Today, while on a walk, I spotted another praying mantis in the middle of the road. This one was green so I know it wasn't Moses. I picked her (yes, another female) up and put her on the stroller. I figured death by sedan wouldn't be terribly pleasant and that she could live in our backyard as well. Turns out that this mantis was a great deal less friendly than Moses. As I pushed the stroller toward our house she pranced and hopped all around the stroller, keeping my boys thoroughly entertained.

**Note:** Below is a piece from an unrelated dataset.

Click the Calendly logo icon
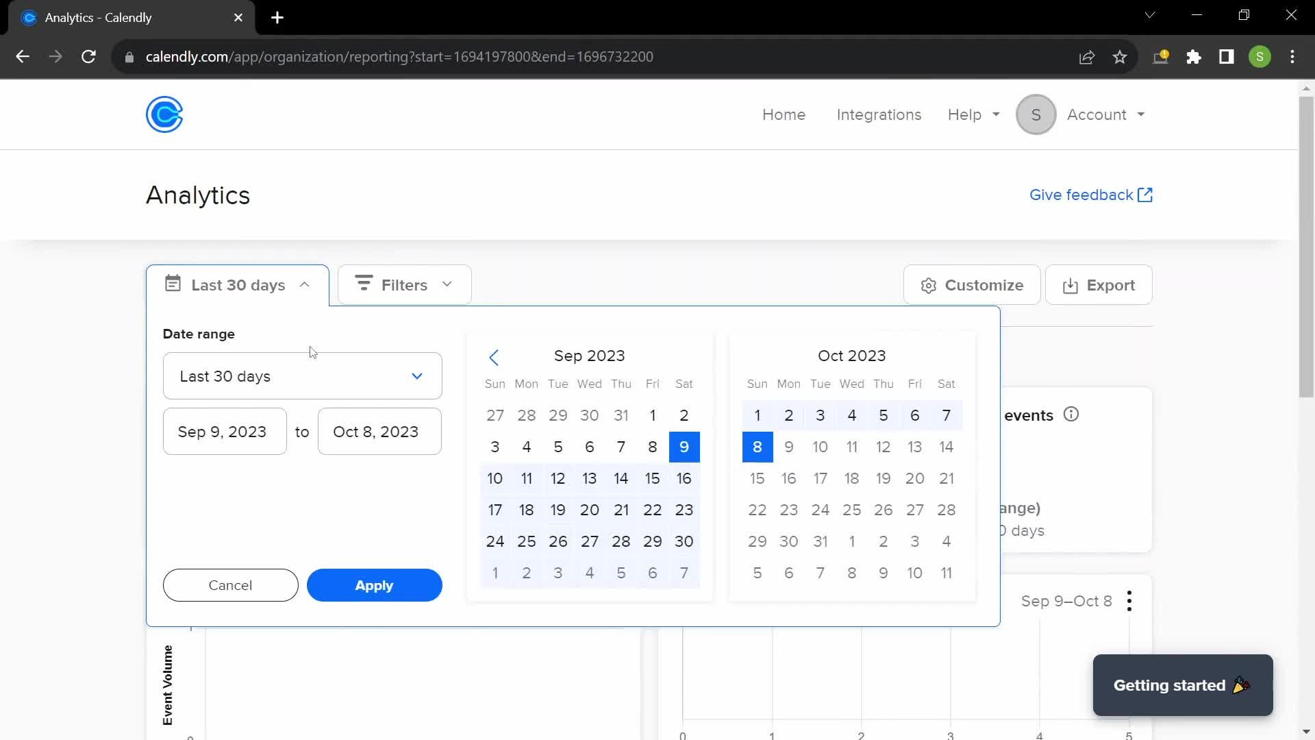 [x=165, y=114]
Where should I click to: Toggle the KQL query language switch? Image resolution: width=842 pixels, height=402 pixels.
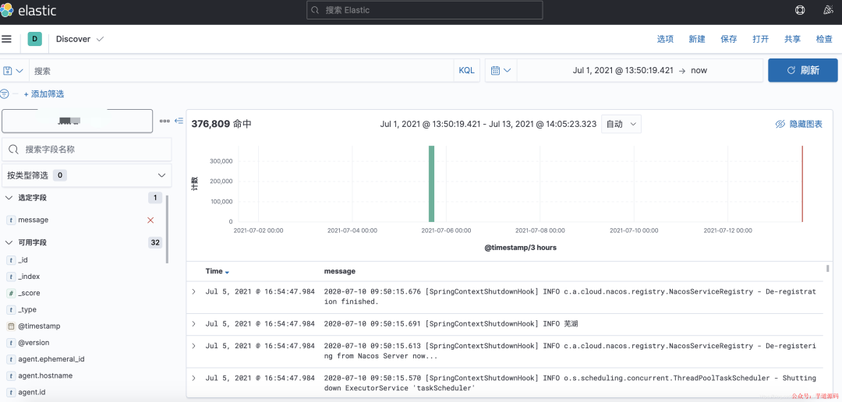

She leaped straight onto The Little Buddy's face. The same Little Buddy who is terrified of a tiny house fly now had a large praying mantis nearly spanning the width of his face. And it was as though he was being killed. He writhed and flung his arms around and tried to grab the praying mantis and it was a disaster. If it hadn't been so sad I would have laughed aloud as I sprinted to the side of stroller and saw a bug covering the eyes, nose and mouth of my youngest child. But, as there was about to be bug carnage coupled with a scene that will likely have my son on the couch of some psychiatrist someday blaming everything on a praying mantis, I didn't laugh. I removed the bug, pulled the toddler from the stroller, and pushed it home with one hand as I held my shaking son in the other arm.
We did release the mantis into the yard. Whether she'll survive the squeezing she received from the baby remains to be seen.